Dick: Apparently, another man has been sending love letters to Mary. A man named Scoochie. I'm devastated.
Sally: Oh, God, Dick, please do not freak out. I mean, there's no way some dumb letters could affect your relationship with Albright.
Harry: Yeah. Just look at ya. You are a huge catch.
Sally: Huge! [mouths "Huge"]
Dick: Thank you, Harry. Maybe I am overreacting. I- I mean, just listen to this overripe sap. "There is a flower inside me that blooms in your faintest shadow. There is a heart that beats to life in the rocks as you walk above. The trees, the grass the chirping cicadas call out joyously, 'Come to me.' 'Come to me.'"
Harry: [sobbing loudly] I've never been so moved!
Sally: Listen, Dick.
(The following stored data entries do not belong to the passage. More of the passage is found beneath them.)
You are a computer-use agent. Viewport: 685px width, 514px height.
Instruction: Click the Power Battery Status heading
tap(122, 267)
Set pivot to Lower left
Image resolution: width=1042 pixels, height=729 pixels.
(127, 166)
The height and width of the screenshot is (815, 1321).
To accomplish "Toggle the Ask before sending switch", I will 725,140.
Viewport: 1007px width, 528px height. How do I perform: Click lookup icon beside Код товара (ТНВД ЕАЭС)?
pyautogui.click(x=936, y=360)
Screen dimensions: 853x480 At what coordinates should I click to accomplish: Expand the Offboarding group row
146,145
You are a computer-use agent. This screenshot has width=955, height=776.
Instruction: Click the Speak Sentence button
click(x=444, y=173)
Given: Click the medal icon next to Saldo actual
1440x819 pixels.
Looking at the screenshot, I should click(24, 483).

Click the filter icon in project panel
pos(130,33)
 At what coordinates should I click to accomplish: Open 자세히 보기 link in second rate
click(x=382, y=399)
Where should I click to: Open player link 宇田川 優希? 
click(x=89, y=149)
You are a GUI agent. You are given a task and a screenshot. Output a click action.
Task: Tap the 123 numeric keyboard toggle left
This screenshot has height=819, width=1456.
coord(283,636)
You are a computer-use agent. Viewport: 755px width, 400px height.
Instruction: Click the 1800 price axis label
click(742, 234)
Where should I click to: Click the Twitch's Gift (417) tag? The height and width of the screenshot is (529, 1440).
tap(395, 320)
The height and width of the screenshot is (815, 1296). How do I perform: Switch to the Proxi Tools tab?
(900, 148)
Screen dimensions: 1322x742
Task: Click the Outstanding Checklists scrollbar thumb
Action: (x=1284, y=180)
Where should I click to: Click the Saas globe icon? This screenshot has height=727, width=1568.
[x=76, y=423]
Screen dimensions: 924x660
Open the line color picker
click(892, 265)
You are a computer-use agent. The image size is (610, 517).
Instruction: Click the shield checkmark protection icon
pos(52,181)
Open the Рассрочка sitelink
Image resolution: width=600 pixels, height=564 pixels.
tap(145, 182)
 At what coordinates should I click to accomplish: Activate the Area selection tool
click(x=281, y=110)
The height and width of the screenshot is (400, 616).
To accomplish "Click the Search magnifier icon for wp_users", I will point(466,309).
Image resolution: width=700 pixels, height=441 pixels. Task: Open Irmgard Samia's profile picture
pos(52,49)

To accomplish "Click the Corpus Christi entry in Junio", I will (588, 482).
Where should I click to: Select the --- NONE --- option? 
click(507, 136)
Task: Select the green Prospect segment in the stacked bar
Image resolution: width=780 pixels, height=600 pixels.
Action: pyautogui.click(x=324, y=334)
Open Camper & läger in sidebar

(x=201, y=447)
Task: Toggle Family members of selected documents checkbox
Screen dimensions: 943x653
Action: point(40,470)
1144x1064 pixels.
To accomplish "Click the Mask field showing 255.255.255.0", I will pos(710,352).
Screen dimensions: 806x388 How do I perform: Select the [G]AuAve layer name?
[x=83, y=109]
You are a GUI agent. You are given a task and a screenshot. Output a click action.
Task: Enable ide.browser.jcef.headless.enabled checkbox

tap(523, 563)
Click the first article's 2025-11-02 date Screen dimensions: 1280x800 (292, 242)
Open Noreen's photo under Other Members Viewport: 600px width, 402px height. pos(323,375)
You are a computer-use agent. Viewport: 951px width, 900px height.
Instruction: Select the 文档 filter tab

Oh, my God. I've never even met this guy, but I would marry him in a New York minute.
Dick: Oh, I know! Even I'm smitten!

Quote from Dick

Mary: Morning, Dick.
Dick: Mary, yesterday I went through your things, and I found the Scoochie letters. Someone has some explaining to do!
Mary: You went through my things?
Dick: That part doesn't need explaining. How dare you keep love letters from another man?! That part.

Quote from Dick

Mary: I felt guilty about hiding them from you, but... they're kind of exciting.
Dick: Where is your head, woman? You know nothing about this Scoochie!
Mary: Only that he is an extremely sensitive, incredibly romantic man who makes me feel special!
Dick: "Feel special." That is so ridic- No idea who he is?
Mary: None.
Dick: No idea whatsoever?
Mary: None whatsoever.
Dick: Mary.
Mary: Huh?
Dick: I am Scoochie.

Quote from Sally

Sally: You know, Annabet, I love these outfits. But as a practical matter, how do you tell who has the biggest boobs?
Annabet: Sally, we are not concerned with such things.
Sally: Huh! I guess I know what you got.

Quote from Dick

Dick: Well, Mary what do you say we slip back into the tub and... get dirty?
Mary: [chuckles] I haven't had this many showers since I caught lice in the Peace Corps.
Dick: Just glad they left some of you for me to nibble.

Quote from Dick

Mary: You know what I found particularly intriguing?
Dick: Of course I do.
Mary: It was the suggestion of finally meeting Scoochie at a special rendezvous.
Dick: [chuckles] I thought you would like that. [Mary chuckles] A rendezvous?! Uh, uh, I- I- I wouldn't take that too seriously, Mary. He was probably joking. Scoochie loves to laugh.
Mary: No, no. I was surprised. And titillated. So I RSVP'd with a sexy little note to Scoochie's P.O. box just like he asked.
Dick: Why the hell did you do that?! Uh, I- I- I mean that's 34 cents that we could've spent on... good times.

Quote from Dick

Delivery Guy: I have a special delivery from a Mr., uh, Scoochie.
Dick: Uh-oh.
Mary: Thank you. [laughs] "Dearest Mary, Your voice is a perfume that fills my lungs. The very wind is jealous." Now, that's more Scoochie's style. "Kindly ignore my last letter."
Dick: What?!
Mary: "And instead, meet me tonight as planned at the Medieval Festival."
Dick: Oh, let me see that! Damn!
Mary: What?
Dick: [stammering] I- I misspelled "Medieval."

Quote from Dick

Dick: That scent. I know that scent! The letters! Scoochie? I should warn you that I've killed with everything from a steak knife to a penny dropped from a skyscraper. So don't be too brave for your own good!

Quote from Dick

Dick: No! Scoochie! Reveal yourself! I can't take it anymore!
[The black knight removes his visor to reveal Dr. Liam Neesam]
Mary: Dick? Did you just call him Scoochie?
Dr. Liam Neesam: Dick, it's been a long time.
Dick: Liam! Uh- Uh- Uh, how are you?
Dr. Liam Neesam: Oh, splendid. I, uh, recently won a Probie.
Dick: Uh... Scoochie is from Team X?
Dr. Liam Neesam: Look, I'd love to chat, but there's the small matter of your beheading. Uh, sire?
Dick: No! Thumbs up means that I live.
Dr. Liam Neesam: Well, not where I come from.